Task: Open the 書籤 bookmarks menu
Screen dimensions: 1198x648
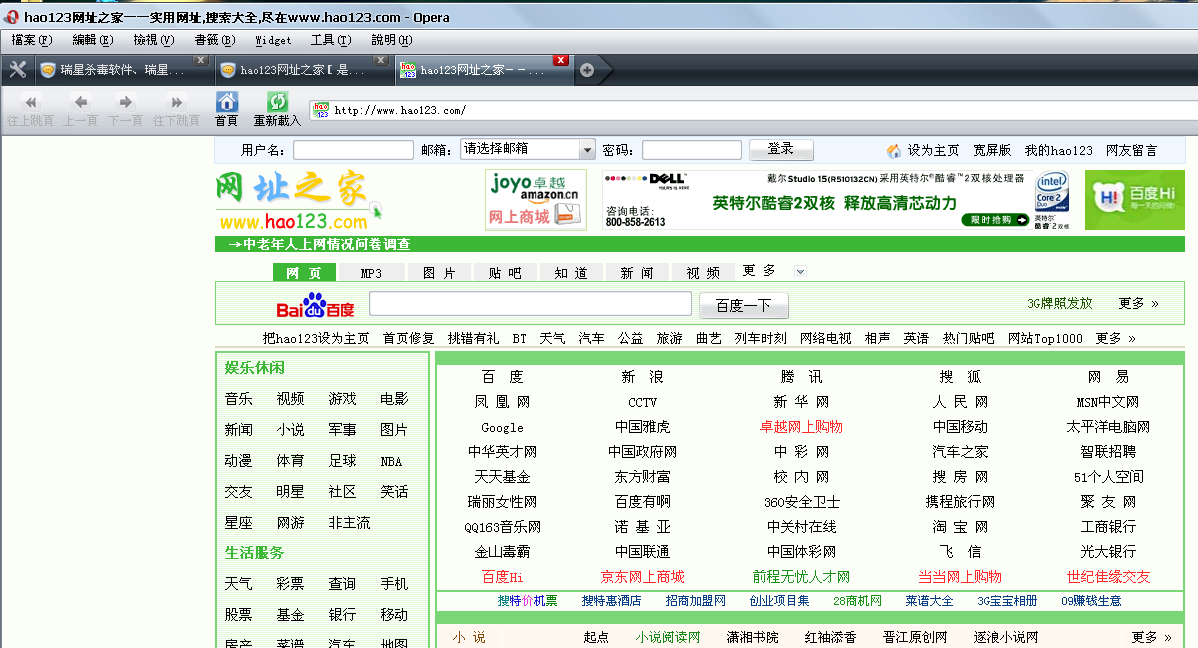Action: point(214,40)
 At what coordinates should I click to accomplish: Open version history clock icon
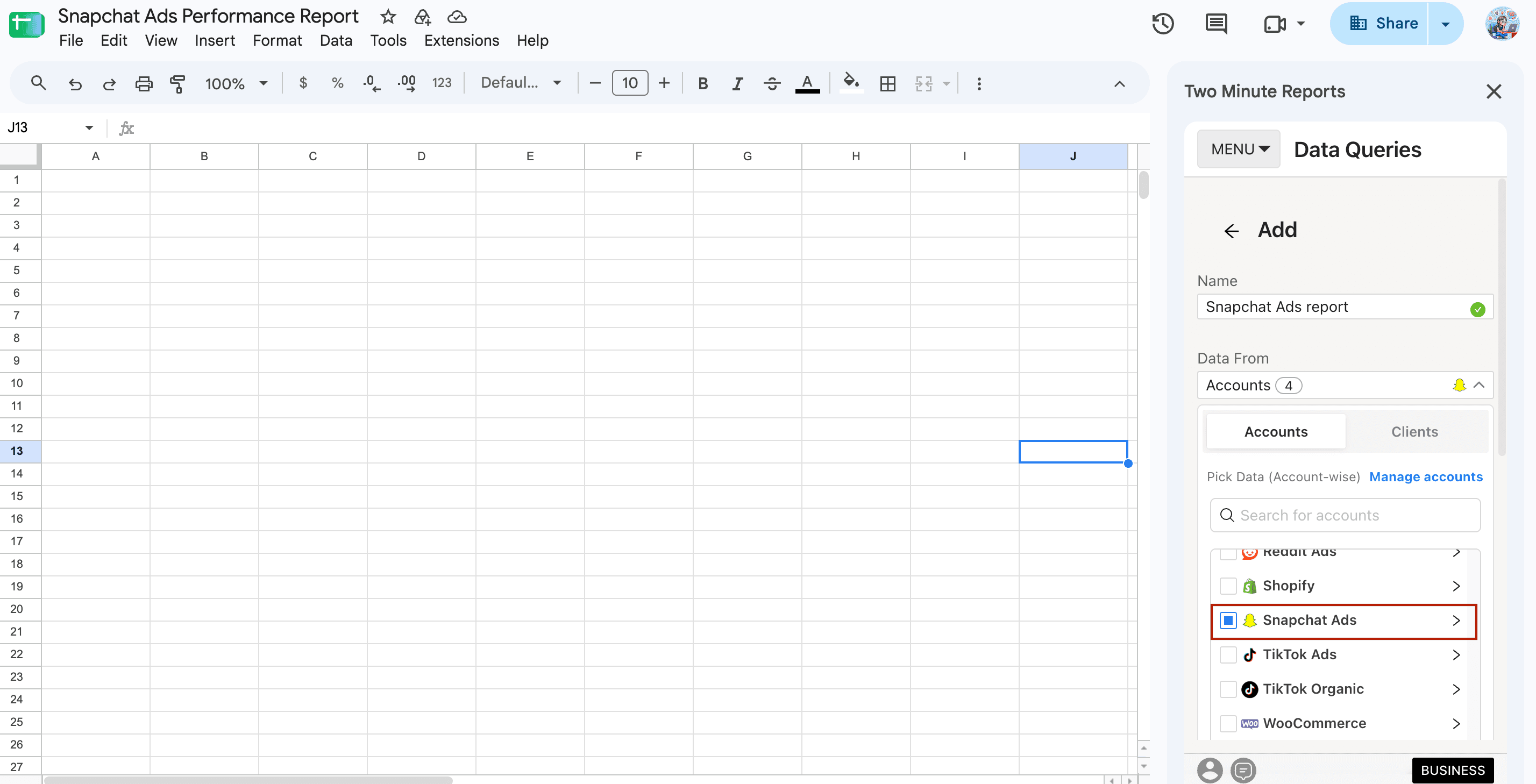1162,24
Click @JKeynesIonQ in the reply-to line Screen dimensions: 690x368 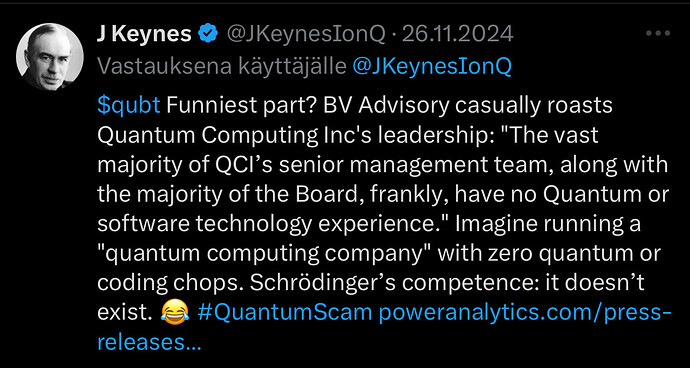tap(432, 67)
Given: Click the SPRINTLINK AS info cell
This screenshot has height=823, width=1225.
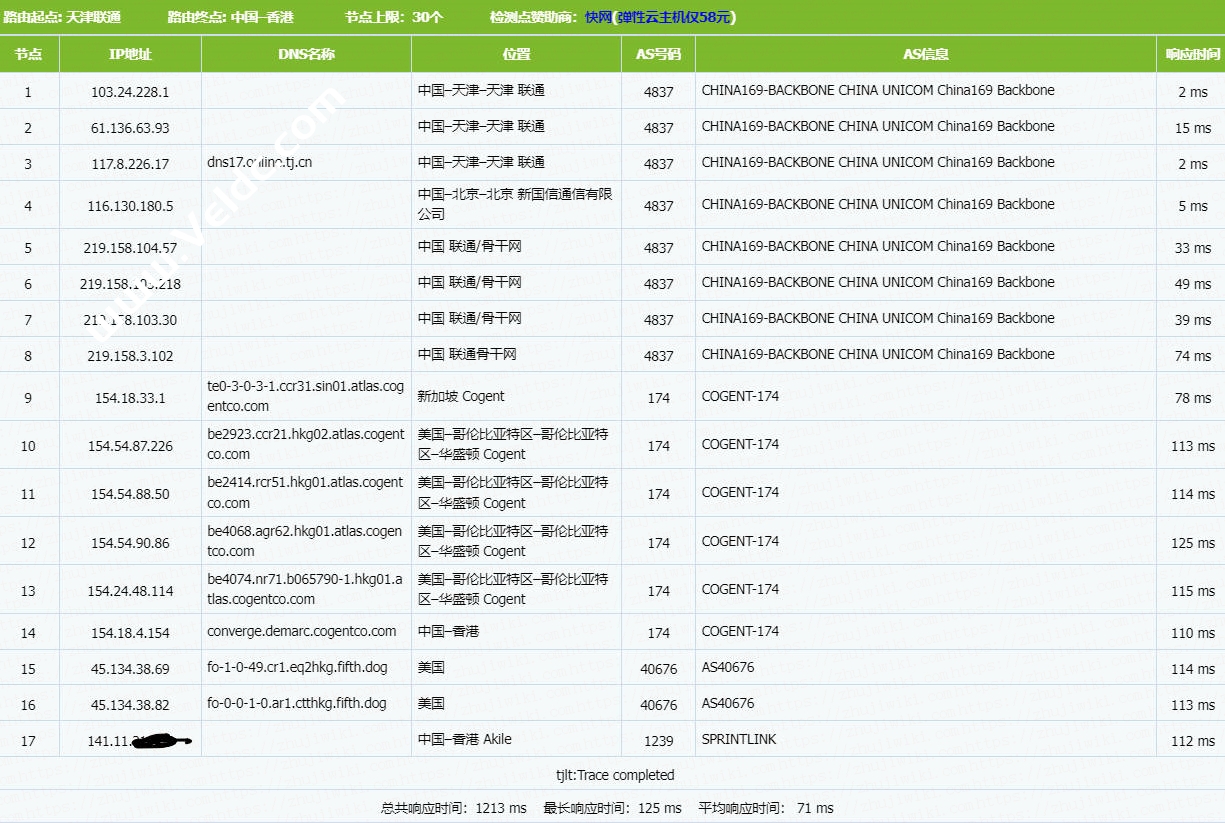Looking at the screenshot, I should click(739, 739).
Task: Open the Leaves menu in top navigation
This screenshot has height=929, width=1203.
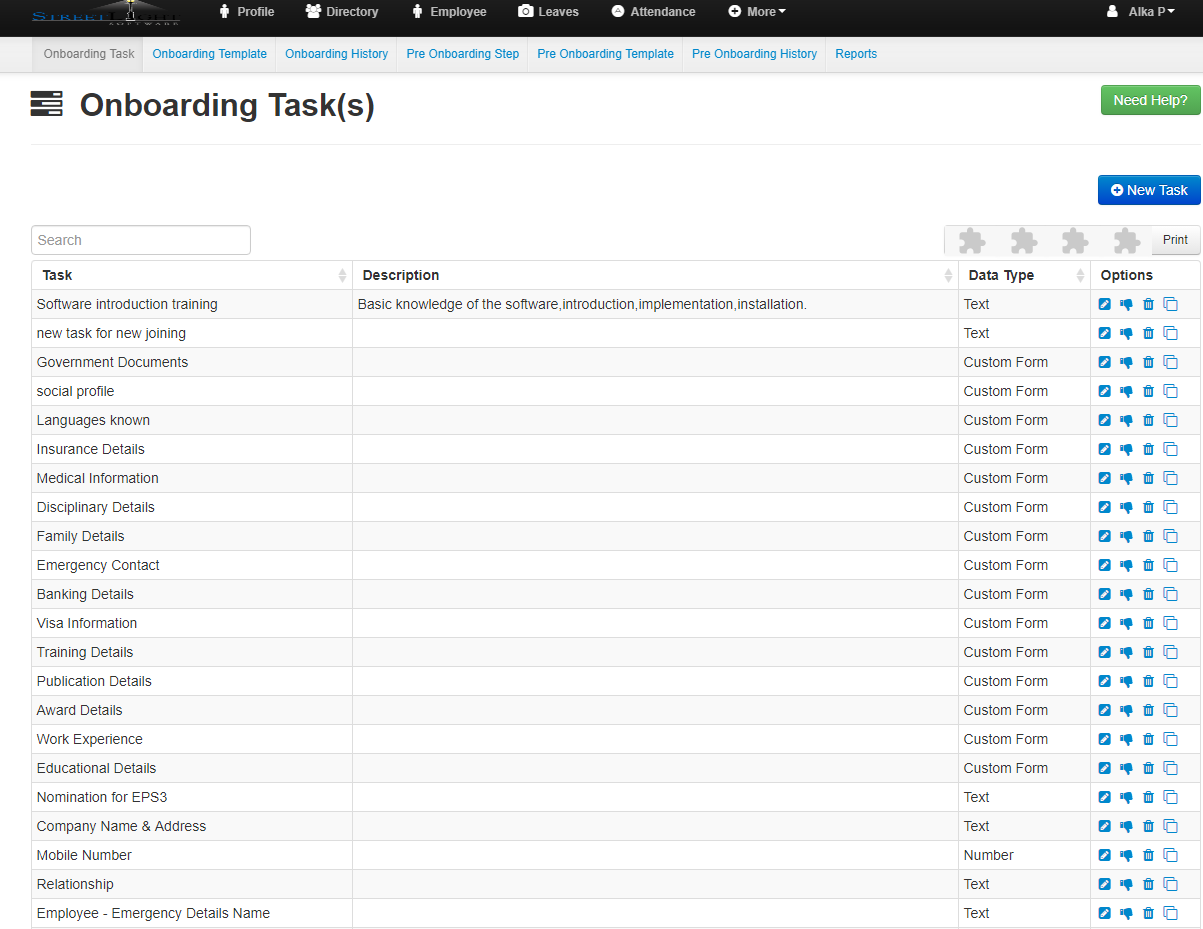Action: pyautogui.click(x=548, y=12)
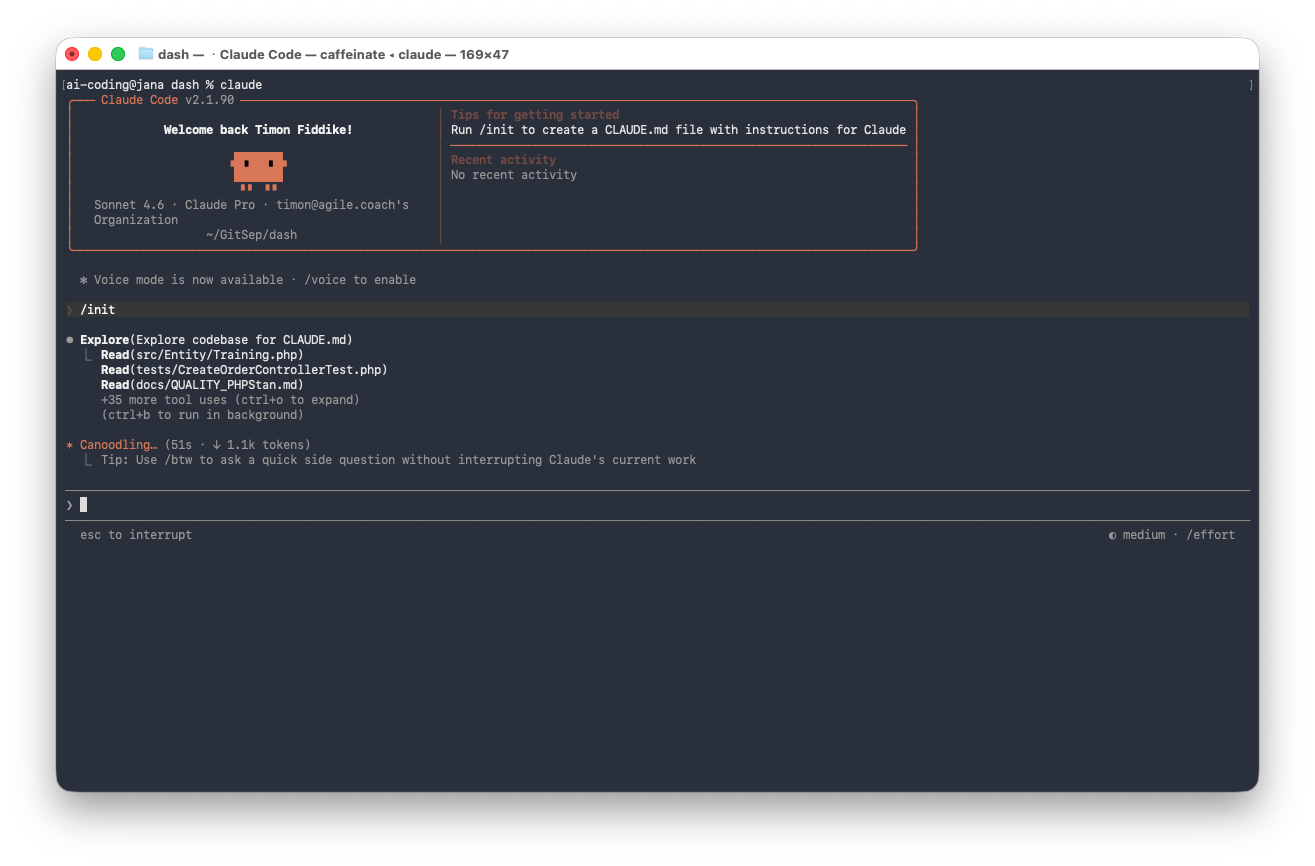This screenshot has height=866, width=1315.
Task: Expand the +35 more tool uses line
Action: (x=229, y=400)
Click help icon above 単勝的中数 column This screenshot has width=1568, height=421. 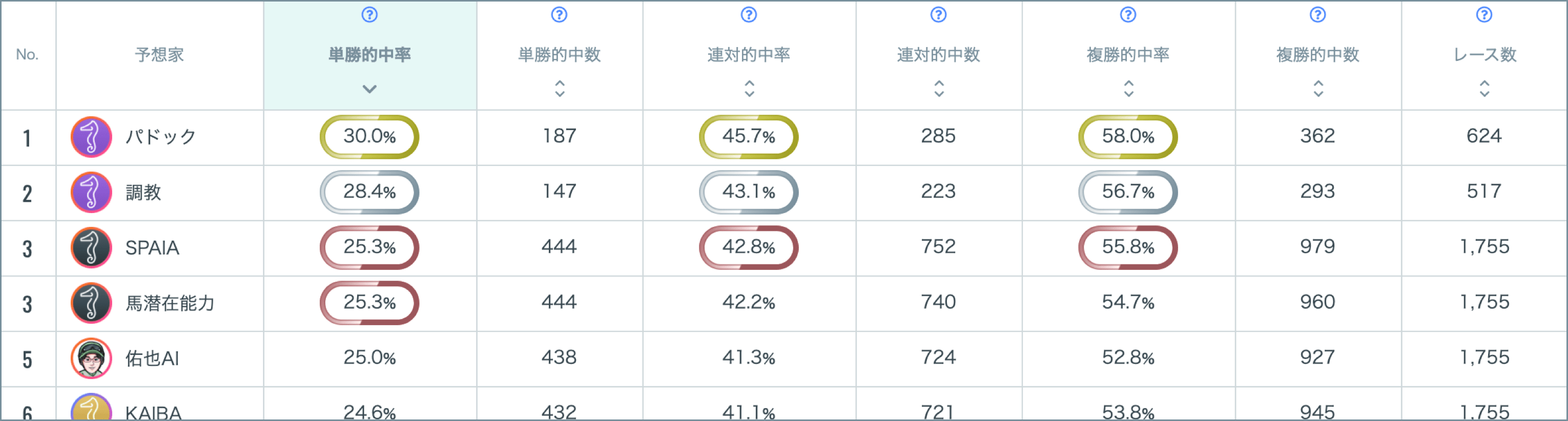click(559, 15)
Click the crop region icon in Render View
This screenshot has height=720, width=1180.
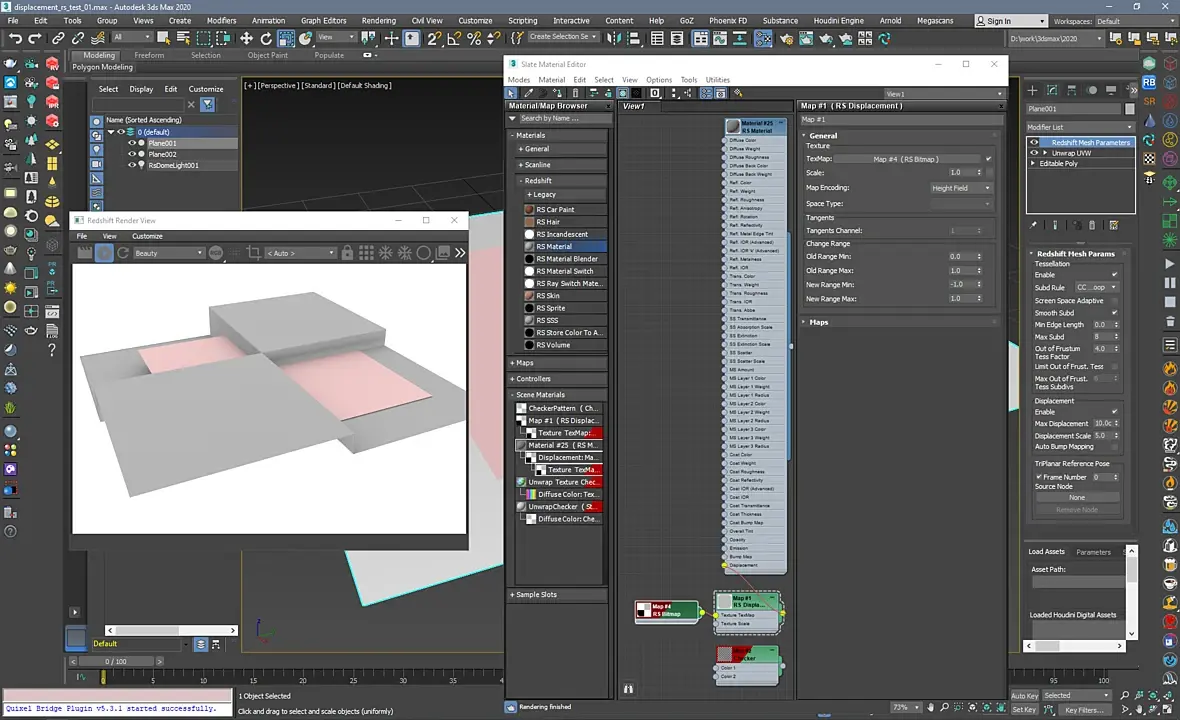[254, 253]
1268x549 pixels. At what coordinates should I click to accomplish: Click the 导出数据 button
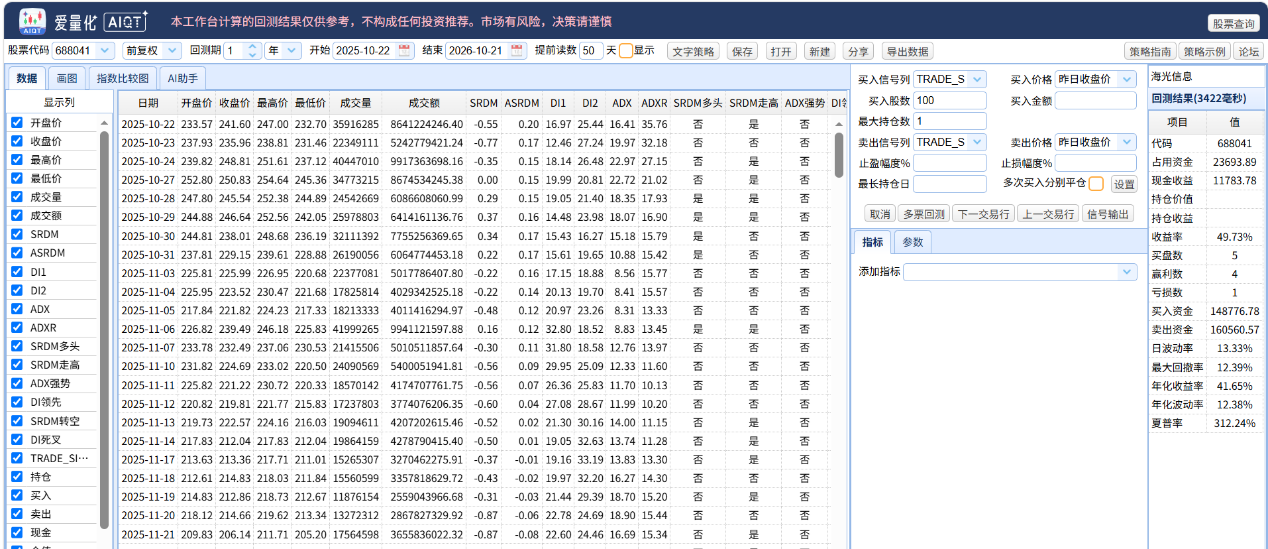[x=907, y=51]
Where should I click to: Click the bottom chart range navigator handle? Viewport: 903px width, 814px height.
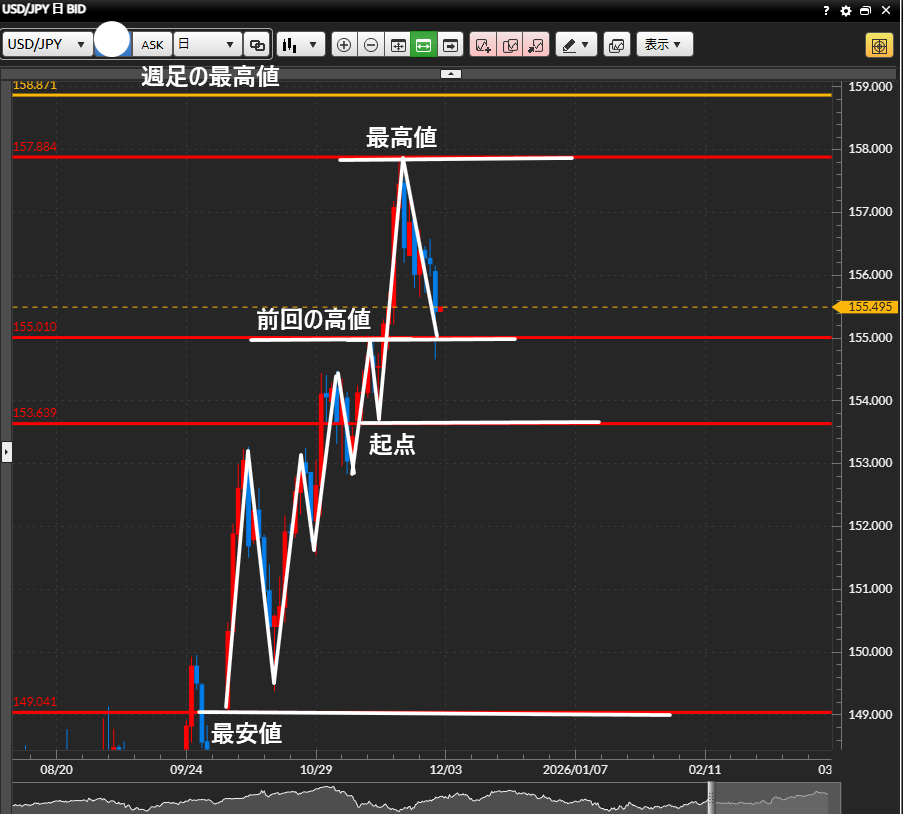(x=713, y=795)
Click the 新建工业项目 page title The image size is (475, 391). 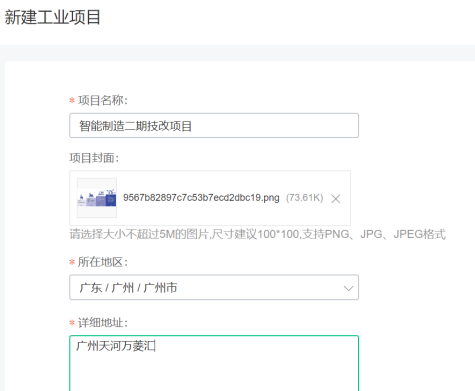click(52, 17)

__________________________________________________

Work to be completed: An exact copy of the lines above from the one with "This screenshot has height=823, width=1225." up to and including the one with "Task: Open the Leaves menu in top navigation" is required; reproduce only those lines, omitting all pictures.

Exercise result:
This screenshot has height=823, width=1225.
Looking at the screenshot, I should click(739, 739).
Task: Open the Leaves menu in top navigation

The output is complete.